> **The problem**
In the records below, take the line with "Task: Open the Poly Count dropdown" and all lines after it, and copy them exactly, pictures excluded.

> **Input material**

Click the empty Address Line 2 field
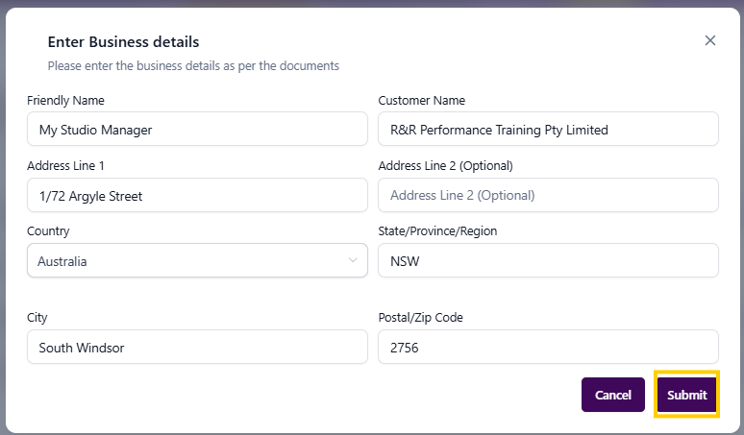pos(548,196)
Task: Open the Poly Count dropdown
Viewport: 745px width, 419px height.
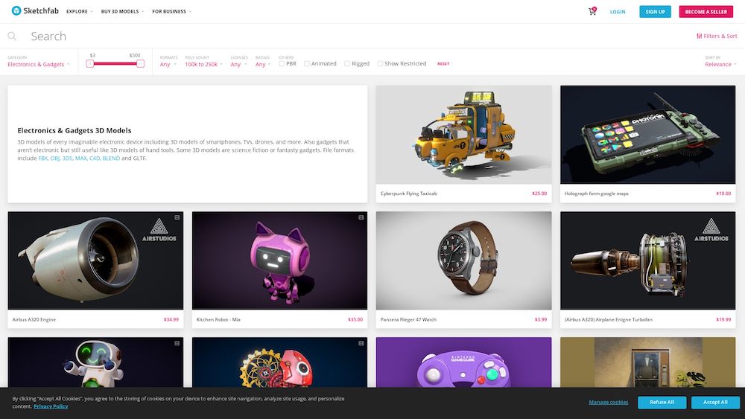Action: click(203, 65)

> **Reply**
Task: Open the Poly Count dropdown
Viewport: 745px width, 419px height.
Action: click(203, 65)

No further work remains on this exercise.